Monday, Jan. 28, 2002
Camp X-Ray
By Michael Elliott With Reporting by Mark Thompson/Washington
It's not going to be a country club," said Defense Secretary Donald Rumsfeld last week, describing the new military detention camp at Guantanamo Bay, Cuba, and nobody ever expected it would be. The 110 al-Qaeda and Taliban prisoners admitted to "Gitmo" by the end of last week are, said Rumsfeld, "the hardest of the hard core," men who had killed "dozens and dozens of people." But though it may lack tennis courts and a putting green, the amenities are better than you'd find in a cave at Tora Bora. True, prisoners are now confined to 6-ft. by 8-ft. chain-link enclosures with concrete floors and tin roofs (Rumsfeld thinks it's "pejorative" to call them cages). But relief will come; in three months, the Pentagon hopes to replace the facility with something more permanent.
In the meantime, the prisoners at Camp X-Ray--as the place has been called since the early 1990s when it housed Haitian refugees--have been given thin green mats and blankets on which to sleep and pray, and are allowed to shower and exercise. They are provided with a medical exam upon admission, and their diet (is someone making a point about diversity here?) ranges from bagels and cream cheese to rice and beans--all eaten with plastic utensils--after which the prisoners may clean their teeth with specially shortened brushes. (The caution makes sense; in 2000 Mamdouh Salim, an al-Qaeda operative awaiting trial in New York City for his part in the 1998 embassy bombings, used a comb to stab a prison guard through the eye.)

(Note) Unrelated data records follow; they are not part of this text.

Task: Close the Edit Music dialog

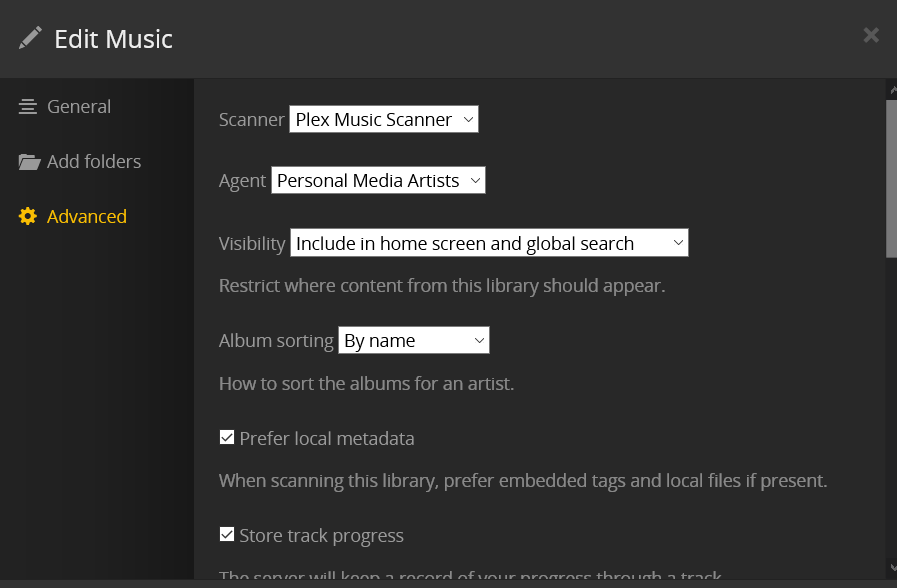Action: tap(871, 36)
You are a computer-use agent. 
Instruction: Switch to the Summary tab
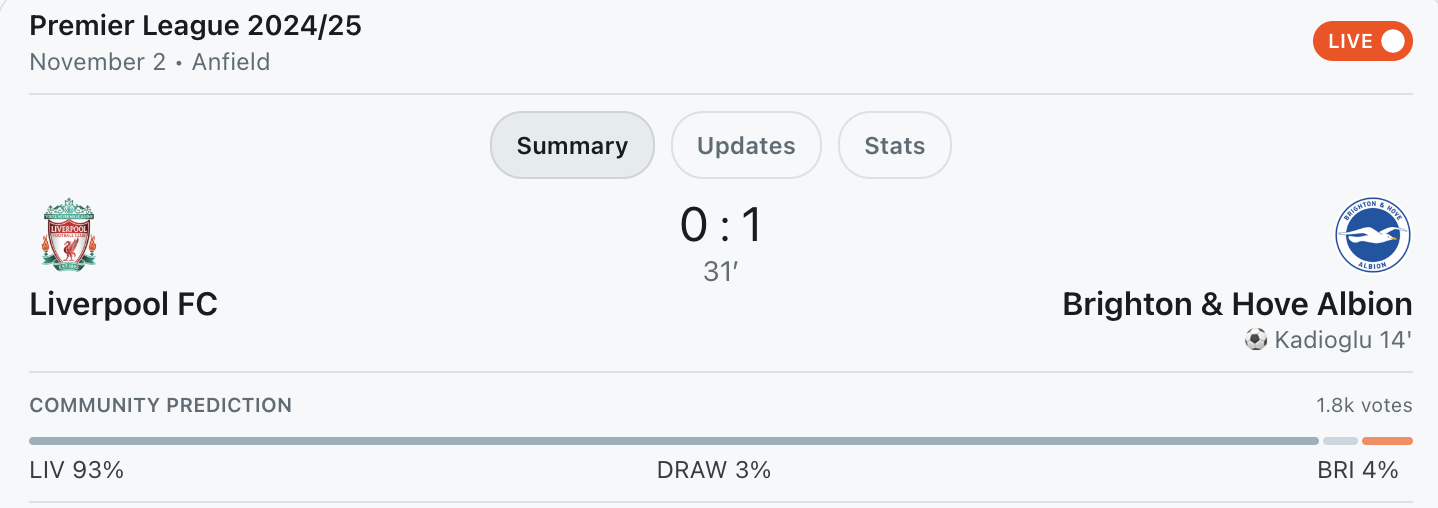(x=572, y=145)
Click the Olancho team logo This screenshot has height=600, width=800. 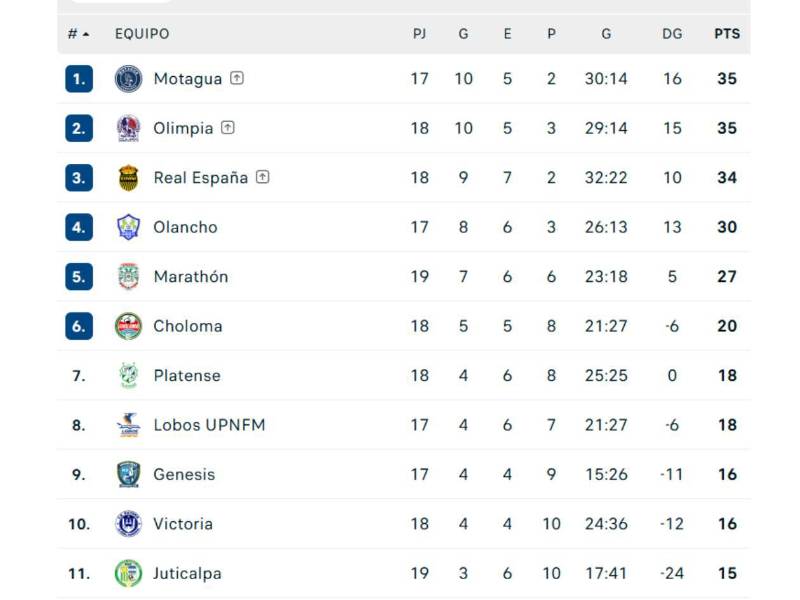(x=129, y=227)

So far, humanitarian groups have been muted in their criticism of the conditions at Guantanamo. Last week a delegation from the International Committee of the Red Cross arrived to inspect the camp and offer private recommendations on its operation. But in the European press, the prisoners' lot has become a public issue of contention among those who demand that U.S. conduct be above suspicion. Three detainees are said to have claimed to be British citizens. Politicians and commentators in London are now clamoring that all held in Gitmo must be guaranteed treatment in accordance with international law. The Daily Telegraph, a paper usually so conservative that it makes Pat Buchanan look vegetarian, warned Washington of the need to draw a "distinction between civilized society and the apocalyptic savagery of those who would destroy it."
At the heart of the matter is a question of legality. The Pentagon has resisted calling the detainees prisoners of war, preferring the terms unlawful combatants or battlefield detainees. It's easy to see why. Under the Geneva Convention, those holding true POWs are bound to release them at the end of hostilities; but that is the last thing the U.S. wants to do with men who may be al-Qaeda operatives. Moreover, by convention (though the law seems to be murky here) POWs don't need to tell their captors anything other than their name, rank, serial number and birthday. But for Washington, the whole point of the detention is to conduct interrogations and thus head off new acts of terrorism.
The Geneva Convention does contemplate that some irregular forces captured in battle need not be considered POWs. That may well apply to members of al-Qaeda, a free-floating band of terrorists. But not all of those at Gitmo are al-Qaeda men. Some--the Pentagon won't say how many--were members of the Taliban and presumably thought they were part of the Afghan army. Are they POWs? Washington says no, because the Taliban had no clear chain of command and was not a legitimate government. That may be so; unfortunately, as Amnesty International has pointed out, under the Geneva Convention the Pentagon has no business making such a determination. Those who fall into the enemy's hands are entitled to POW status until a "competent tribunal" has determined their status. In the case of those in Cuba, that hasn't happened.
More curious still is the matter of the prisoners' ultimate fate. Rumsfeld has laid out four options: a military trial, a trial in U.S. criminal courts, return to their home countries for prosecution, or continued detention "while additional intelligence is gathered." The last seems a distinct possibility; the Pentagon plans to build 2,000 cells at Camp X-Ray. "This will be a big deal down there for at least two years, guaranteed," says Army Lieut. General B.B. Bell, who commands Fort Hood, Texas, the base from which military police have been deployed to Cuba. But it's hard to find a justification for such detention in the Geneva Convention or anywhere else. Leaving the prisoners "indefinitely beyond the reach of any legal regime," said the Economist last week, "would put America--pre-eminently a nation of laws--itself outside the law."
Until the Pentagon sorts out the legal issues, criticism from Europe is likely to grow. Still, things could be worse. The prisoners may be in Cuba, but nobody has yet forced them to listen to Fidel Castro's long-winded speeches. Now that really would be cruel.